I've been working on this query for some time now, trying to get it faster. In some cases, it works just fine, but lately we noticed some major performance issues. I looked at the execution plan, but I'm no expert. I noticed though that there is often a mismatch in actual vs estimated rows and I've read that this may be the cause of the bad performance.
You may want to use Database Tuning Advisor to recommend additional statistics that may help the engine use better estimates. SQL Server only automatically creates single-column statistics, and you many need multiple-column statistics for some tables to really get the job done for queries like this.
The quality of the execution plan produced by the query optimizer depends on a number of factors, but the most important is statistical information. The decisions the optimizer makes are based on cost estimations, which depend heavily on statistical information.
Even assuming your base table statistics are complete and up-to-date, these only apply to columns on the base tables. As operations such as filtering and joining occur, new statistical information is derived, taking account of the effect of each operation. The result is to produce estimates on estimates on estimates…and so on. In general, the quality of statistical information available to the optimizer degrades quickly as the query tree becomes larger. Where hard-to-estimate operations occur (very common in practice) the quality of information can degrade even more quickly.
Where cardinality and distribution information is significantly wrong, the optimizer will be making decisions based on incorrect assumptions. Garbage in, garbage out, as they say. There is a particular problem with operations that require memory like sorts and hashing. Memory space is reserved before query execution based on optimizer estimations, and cannot grow once execution starts, regardless of how much free memory the SQL Server may have at that time. When sorts and hashes run out of memory space, physical tempdb disk is used to "spill" and enable the sort or hash to complete (eventually).

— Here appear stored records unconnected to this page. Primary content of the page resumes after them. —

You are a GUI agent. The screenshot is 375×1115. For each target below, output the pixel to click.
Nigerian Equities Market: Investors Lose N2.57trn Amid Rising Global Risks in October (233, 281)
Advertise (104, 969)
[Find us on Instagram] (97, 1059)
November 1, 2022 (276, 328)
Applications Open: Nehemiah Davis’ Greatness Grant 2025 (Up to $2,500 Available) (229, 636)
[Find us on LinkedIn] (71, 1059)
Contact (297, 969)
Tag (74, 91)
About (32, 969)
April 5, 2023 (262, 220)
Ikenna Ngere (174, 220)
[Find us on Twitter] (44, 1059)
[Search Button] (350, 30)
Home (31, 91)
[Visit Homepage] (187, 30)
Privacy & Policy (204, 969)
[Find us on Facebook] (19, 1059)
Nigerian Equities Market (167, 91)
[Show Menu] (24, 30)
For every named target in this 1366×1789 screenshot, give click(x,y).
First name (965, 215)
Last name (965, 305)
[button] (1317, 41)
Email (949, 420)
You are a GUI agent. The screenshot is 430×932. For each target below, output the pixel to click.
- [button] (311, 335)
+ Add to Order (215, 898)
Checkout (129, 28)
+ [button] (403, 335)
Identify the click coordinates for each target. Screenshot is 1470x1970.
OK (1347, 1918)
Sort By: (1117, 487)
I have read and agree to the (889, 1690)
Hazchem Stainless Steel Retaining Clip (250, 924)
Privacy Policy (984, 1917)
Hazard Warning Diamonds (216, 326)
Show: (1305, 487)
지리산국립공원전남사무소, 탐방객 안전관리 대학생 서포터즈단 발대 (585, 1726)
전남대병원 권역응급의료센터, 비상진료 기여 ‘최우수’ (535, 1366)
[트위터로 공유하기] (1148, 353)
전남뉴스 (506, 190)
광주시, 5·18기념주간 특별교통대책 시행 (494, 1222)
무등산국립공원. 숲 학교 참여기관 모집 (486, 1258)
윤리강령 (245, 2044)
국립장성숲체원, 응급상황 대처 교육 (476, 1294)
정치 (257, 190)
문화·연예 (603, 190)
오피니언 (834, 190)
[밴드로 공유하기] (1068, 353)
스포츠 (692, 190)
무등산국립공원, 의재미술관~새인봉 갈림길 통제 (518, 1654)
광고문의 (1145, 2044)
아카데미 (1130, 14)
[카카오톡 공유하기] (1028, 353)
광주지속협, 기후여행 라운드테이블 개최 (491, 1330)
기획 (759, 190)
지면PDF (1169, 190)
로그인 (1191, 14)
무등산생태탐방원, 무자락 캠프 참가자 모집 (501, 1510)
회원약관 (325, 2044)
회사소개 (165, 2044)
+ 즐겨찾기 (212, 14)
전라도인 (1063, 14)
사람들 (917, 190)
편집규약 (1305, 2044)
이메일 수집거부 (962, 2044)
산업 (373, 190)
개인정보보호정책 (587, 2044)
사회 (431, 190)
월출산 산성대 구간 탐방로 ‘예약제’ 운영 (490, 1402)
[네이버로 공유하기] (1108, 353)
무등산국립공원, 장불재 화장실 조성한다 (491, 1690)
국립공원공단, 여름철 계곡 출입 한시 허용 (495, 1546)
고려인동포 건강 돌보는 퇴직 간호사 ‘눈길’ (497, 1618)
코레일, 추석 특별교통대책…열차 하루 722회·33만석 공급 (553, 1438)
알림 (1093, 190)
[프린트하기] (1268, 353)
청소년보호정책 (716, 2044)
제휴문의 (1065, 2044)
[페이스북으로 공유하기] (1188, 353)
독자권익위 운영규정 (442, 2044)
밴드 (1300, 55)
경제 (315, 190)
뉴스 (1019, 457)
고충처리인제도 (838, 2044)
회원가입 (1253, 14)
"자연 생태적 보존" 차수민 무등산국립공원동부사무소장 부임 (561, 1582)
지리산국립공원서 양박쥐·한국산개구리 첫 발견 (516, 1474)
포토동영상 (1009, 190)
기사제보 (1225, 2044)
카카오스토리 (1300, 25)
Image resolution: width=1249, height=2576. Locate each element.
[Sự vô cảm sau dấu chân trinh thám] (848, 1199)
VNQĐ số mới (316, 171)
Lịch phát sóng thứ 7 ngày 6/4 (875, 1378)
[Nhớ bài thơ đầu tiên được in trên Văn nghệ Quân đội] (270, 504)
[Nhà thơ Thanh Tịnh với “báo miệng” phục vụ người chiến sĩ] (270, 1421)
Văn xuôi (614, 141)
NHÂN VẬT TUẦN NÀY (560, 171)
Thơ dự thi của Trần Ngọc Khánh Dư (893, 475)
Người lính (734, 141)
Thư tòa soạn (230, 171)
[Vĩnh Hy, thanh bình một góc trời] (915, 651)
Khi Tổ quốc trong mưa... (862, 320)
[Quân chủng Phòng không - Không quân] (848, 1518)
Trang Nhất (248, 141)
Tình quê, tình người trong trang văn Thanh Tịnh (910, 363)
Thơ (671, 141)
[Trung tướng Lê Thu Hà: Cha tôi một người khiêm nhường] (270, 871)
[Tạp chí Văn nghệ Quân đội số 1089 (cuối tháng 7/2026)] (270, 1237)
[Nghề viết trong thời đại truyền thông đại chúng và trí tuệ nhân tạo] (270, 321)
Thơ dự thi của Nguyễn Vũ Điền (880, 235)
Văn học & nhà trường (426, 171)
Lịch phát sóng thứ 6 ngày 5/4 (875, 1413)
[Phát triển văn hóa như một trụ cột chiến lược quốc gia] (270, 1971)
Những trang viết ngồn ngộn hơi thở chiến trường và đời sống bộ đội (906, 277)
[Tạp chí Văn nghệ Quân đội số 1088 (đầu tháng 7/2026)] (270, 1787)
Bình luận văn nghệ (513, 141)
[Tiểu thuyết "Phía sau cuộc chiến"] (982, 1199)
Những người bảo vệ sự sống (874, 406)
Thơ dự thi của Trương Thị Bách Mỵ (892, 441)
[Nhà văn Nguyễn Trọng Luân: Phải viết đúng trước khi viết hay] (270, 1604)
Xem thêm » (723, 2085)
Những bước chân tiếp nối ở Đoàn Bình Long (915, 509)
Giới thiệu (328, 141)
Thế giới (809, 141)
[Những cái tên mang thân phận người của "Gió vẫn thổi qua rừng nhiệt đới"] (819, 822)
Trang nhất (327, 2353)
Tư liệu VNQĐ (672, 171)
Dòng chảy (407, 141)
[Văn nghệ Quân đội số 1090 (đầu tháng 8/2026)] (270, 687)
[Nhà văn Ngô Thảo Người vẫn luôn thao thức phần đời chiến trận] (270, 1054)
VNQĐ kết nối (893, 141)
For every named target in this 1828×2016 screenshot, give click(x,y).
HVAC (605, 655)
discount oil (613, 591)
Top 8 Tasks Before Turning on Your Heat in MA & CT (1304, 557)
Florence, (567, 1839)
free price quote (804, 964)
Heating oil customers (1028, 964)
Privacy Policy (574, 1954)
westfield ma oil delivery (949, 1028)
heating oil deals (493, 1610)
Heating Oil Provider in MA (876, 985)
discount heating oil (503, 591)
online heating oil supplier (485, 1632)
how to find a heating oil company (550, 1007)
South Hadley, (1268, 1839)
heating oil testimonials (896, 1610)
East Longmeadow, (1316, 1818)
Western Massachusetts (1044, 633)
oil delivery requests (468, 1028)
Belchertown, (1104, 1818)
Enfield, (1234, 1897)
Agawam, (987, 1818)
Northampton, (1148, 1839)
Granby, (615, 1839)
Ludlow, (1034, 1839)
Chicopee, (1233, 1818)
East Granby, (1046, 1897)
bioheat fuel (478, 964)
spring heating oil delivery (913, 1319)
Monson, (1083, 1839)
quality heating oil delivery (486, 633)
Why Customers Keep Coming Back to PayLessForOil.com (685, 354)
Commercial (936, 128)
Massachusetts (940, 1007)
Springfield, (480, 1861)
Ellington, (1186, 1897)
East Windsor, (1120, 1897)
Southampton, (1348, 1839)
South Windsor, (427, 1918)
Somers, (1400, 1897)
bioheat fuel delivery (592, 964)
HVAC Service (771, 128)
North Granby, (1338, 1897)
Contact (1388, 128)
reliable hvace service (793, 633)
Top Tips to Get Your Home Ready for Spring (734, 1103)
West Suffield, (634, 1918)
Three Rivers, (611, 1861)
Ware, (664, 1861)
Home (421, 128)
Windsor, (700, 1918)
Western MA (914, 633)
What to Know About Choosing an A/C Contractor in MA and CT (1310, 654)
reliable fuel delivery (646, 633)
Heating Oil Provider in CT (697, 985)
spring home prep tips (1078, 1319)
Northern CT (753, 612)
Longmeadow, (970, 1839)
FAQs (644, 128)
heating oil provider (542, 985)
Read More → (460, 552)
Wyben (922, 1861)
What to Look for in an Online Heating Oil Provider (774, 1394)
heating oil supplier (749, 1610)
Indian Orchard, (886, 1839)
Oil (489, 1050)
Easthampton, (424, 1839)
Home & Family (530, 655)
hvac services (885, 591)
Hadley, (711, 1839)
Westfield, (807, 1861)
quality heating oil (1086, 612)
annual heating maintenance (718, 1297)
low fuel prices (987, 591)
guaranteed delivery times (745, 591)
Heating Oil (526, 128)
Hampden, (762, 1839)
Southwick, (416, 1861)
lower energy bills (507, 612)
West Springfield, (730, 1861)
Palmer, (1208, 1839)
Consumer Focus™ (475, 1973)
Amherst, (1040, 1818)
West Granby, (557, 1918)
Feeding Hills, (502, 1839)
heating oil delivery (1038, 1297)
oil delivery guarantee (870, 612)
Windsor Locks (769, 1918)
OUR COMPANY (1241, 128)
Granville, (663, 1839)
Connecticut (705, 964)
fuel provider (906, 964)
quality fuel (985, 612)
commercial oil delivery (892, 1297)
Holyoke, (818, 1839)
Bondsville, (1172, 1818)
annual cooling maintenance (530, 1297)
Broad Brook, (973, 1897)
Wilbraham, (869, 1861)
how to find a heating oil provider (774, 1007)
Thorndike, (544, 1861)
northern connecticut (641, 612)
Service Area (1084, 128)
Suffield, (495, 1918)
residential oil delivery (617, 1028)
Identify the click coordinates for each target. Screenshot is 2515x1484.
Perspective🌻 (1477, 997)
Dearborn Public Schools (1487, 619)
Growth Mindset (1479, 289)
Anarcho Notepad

The query plan provided is very large and complex, and contains a large number of instances where optimizer estimates are significantly in error.
My usual approach is to break the query into manageable parts, storing reasonably-sized intermediate results in #temporary tables (usually not table variables). These temporary tables support automatic single-column statistics, and indexes can be added if they can be shown to be beneficial.
I often start by breaking the query into smallish logical units, making the query easier to maintain for humans as a side benefit. It is also possible to work from a large query plan, breaking the tree up where significant estimation errors occur. That requires a fairly advanced ability to interpret query plans.
The general idea is to make the query easier to follow, and easier for the optimizer to estimate and explore options. Eliminating spilled sorts and hashes are often a huge performance win. Just as often, the optimizer will find better plans for the simpler queries with better statistical information.